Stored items
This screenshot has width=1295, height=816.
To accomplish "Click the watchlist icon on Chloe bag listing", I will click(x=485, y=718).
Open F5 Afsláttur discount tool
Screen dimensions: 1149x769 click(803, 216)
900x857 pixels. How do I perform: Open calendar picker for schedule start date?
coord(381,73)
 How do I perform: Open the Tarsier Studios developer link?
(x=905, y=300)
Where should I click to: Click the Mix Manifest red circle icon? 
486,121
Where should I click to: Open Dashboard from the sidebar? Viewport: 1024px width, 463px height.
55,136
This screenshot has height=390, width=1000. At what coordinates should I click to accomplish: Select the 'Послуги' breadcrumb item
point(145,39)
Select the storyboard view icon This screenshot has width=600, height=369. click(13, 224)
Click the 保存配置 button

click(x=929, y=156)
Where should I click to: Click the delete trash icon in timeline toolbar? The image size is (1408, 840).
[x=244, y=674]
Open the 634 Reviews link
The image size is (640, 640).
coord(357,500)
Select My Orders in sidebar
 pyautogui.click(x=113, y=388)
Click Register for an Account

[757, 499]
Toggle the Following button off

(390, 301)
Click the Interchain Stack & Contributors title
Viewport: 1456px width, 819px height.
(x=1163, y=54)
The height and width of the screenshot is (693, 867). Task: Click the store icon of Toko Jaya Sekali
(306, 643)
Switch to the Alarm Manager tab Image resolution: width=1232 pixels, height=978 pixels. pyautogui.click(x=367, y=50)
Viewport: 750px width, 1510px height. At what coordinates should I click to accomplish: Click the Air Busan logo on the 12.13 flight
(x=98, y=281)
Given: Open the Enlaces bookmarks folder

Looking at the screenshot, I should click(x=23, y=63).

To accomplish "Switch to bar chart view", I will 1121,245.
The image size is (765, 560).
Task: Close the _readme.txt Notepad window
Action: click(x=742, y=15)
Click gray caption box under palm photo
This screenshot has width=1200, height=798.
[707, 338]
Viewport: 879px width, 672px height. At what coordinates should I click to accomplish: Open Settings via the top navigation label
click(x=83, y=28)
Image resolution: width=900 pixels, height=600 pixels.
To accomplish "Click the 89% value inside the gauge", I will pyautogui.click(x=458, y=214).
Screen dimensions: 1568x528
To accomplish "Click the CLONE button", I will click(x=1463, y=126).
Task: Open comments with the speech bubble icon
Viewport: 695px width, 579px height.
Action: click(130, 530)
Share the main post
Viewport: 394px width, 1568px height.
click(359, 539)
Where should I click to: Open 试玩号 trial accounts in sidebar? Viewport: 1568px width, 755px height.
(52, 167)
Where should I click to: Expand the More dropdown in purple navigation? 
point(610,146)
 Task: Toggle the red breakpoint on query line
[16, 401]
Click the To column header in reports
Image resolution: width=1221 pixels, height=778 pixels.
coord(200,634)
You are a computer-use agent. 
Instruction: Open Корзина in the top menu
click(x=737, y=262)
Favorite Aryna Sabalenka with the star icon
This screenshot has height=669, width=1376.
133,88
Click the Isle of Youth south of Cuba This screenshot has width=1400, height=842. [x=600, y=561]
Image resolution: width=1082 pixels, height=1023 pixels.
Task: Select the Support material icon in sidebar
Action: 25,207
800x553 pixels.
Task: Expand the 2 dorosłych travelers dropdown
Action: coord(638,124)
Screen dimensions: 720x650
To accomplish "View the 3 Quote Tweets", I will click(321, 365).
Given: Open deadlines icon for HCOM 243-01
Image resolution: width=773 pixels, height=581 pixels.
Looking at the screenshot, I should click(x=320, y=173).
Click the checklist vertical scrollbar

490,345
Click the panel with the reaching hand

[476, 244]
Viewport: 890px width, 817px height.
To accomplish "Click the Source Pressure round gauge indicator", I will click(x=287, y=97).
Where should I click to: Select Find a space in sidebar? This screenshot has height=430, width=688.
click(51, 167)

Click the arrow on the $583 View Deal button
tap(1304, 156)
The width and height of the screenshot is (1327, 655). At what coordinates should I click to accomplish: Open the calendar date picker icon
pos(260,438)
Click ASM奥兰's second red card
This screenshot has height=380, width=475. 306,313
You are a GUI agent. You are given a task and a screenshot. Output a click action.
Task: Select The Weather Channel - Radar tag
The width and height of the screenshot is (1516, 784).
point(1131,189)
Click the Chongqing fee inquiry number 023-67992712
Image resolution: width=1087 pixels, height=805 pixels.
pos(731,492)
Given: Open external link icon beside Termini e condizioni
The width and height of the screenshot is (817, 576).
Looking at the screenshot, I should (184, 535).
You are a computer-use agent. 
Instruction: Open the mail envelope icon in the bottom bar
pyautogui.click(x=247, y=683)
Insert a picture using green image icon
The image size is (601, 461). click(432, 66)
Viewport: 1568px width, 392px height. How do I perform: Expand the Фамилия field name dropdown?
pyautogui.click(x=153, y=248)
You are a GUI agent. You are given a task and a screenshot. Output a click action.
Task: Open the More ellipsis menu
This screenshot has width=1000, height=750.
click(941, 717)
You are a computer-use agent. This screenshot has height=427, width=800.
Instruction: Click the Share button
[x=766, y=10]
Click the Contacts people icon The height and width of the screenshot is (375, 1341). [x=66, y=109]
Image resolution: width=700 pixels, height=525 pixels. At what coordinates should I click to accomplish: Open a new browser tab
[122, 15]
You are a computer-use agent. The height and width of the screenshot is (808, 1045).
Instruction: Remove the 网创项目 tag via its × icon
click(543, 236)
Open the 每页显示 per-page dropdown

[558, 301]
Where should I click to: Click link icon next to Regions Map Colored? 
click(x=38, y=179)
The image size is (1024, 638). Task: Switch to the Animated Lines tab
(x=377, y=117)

→ What you are asked to do
Check each line of the entries above for the word "gauge". List the ones that have it.

→ Exercise solution
To accomplish "Click the 89% value inside the gauge", I will pyautogui.click(x=458, y=214).
To accomplish "Click the Source Pressure round gauge indicator", I will click(x=287, y=97).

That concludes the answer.